Variable PCR results - Ideas and Suggestions?

Bob Steinberg rsteinbe at etowah.ouhsc.edu
Wed Oct 22 13:47:10 EST 1997


Warren Gallin wrote:
> 
> In Article <344cac3d.2019757 at news.telenet.net>, jonesd at telenet.net (Doug
> Jones) wrote:
> >I have been having a problem with an RT-PCR for murine IL-6.  After
> >optimization, which went well, I have been unable to obtain consistent
> >results, even in the same run.
> >
> >The PCR is done in a mix using 1.5 mM MgCl, 50mM KCl, 10mM Tris, 0.1%
> >Triton X-100, .1% NP-40, .1% Gelatin, 0.25 mM each dNTP's, 5 U Taq
> >(Promega) and primers in a volume of 50 microliters.  The cycle is 1
> >min at 95, 1 minute at 55, and 1.5 minutes at 72 degrees, for 35
> >cycles in a Stratagene RoboCycler.
> 
> Two things come to mind.  1) You have too much dNTP.  Anything over 200
> micromolar inhibits the enzyme.  This is not simply due to complexing Mg, it
> can not be rescued by adding more MgCl2.  2) I would try a range of Mg
> concentrations.  The extra effort of making up three different Mg
> concentration reactions is probably cheaper than floundering around with a
> marginal result because you are not in the Mg optimum for the particular
> primer pair that you are using.
> 
> Warren Gallin
> Department of Biological Sciences
> University of Alberta
> Edmonton,  Alberta     T6G 2E9
> Canada
> wgallin at gpu.srv.ualberta.ca
I don't know where the idea that high dNTPs are inhibitory comes from--
the original PCR protocols called for 0.5 mM dNTPs and worked fine-- in
our hands, the higher dNTPs generally gave higher PCR efficiencies-- the
reason for decreasing dNTPs to 0.2 mM or lower is that the fidelity of
Taq polymerase is higher at lower dNTP concentrations--

As far as Doug's basic problem, I was struck by the fact that replicates
gave different results-- this sounds like sample well variability within
the thermal cycler, either because the wells are not uniform or because
the tubes are not making equal contact with the wells.

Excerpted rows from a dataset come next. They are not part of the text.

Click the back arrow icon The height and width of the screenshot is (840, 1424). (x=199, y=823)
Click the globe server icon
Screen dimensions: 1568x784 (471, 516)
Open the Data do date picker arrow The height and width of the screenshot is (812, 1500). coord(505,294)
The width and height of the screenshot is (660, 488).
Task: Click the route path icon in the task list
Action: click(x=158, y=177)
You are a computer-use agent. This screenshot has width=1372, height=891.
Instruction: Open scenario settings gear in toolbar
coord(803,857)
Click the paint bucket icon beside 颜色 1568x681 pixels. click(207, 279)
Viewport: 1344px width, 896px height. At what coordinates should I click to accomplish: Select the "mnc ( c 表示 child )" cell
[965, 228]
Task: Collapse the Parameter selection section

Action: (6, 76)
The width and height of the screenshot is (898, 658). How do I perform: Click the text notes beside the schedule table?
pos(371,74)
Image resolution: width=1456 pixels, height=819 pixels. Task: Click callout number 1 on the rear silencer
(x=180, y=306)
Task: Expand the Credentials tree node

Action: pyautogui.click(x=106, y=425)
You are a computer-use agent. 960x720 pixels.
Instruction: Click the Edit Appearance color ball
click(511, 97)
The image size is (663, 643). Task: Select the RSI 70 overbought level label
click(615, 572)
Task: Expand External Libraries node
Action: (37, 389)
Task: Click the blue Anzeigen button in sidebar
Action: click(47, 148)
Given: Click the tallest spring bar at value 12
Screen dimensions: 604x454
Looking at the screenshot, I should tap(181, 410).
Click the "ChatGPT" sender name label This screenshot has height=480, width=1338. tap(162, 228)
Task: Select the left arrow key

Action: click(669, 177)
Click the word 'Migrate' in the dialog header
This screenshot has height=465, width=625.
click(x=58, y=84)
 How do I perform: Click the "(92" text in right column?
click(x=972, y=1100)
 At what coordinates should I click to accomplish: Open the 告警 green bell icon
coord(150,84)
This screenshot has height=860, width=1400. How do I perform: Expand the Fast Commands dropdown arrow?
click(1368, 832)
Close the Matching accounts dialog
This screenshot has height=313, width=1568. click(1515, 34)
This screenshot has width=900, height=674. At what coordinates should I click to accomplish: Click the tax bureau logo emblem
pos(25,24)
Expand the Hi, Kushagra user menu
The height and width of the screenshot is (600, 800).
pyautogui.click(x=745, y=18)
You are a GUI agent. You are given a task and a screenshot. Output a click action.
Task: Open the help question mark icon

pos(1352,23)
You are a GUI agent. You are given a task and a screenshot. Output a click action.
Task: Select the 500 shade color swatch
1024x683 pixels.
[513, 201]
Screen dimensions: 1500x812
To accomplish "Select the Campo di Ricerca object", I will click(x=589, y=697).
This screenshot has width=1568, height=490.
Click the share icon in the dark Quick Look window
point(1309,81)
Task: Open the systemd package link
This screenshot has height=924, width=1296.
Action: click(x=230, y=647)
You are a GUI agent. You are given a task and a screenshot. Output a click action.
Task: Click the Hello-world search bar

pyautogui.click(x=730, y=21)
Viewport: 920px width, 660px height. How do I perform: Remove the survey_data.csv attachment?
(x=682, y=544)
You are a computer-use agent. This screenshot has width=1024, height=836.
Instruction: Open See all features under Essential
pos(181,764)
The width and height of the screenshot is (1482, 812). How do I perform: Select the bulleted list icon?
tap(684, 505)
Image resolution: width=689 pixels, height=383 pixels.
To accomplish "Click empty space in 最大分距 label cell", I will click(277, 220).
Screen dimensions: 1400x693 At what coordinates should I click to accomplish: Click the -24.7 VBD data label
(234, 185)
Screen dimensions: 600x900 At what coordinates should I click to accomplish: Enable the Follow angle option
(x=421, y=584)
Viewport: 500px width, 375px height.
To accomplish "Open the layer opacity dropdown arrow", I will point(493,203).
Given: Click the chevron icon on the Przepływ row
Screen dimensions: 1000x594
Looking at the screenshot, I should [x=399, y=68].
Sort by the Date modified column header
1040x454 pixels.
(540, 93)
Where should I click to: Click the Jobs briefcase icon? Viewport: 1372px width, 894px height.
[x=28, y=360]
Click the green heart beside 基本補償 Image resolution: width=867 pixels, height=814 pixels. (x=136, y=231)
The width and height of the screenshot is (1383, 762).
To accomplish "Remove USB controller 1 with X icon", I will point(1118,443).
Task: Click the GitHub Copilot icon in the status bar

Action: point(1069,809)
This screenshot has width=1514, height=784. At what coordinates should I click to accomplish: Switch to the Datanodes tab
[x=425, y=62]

I would also note that Doug is taking a big hit on his Taq by denaturing
for 1 min at 95oC-- for DNAs with normal GC content, it is sufficient to
bring the tubes to 92oC for efficient denaturation-- using a machine
that regulates based on tube temperature, we denature 1 second at 92oC--
for a machine regulating on block temperature, you need to know
something about the relationship between block and tube temperature--
with our "MJ Research" machine, we use 10 seconds at 96oC, which we
believe brings the sample just up to about 92-93oC. Also, the annealing
time is excessive (10 to 30 seconds is more than enough), and it might
help (depending on product size) to increase elongation time-- although
Cetus claims a kb or so per min, we have found that efficiencies are
better if you allow about 1 min per 120-150 nucleotides.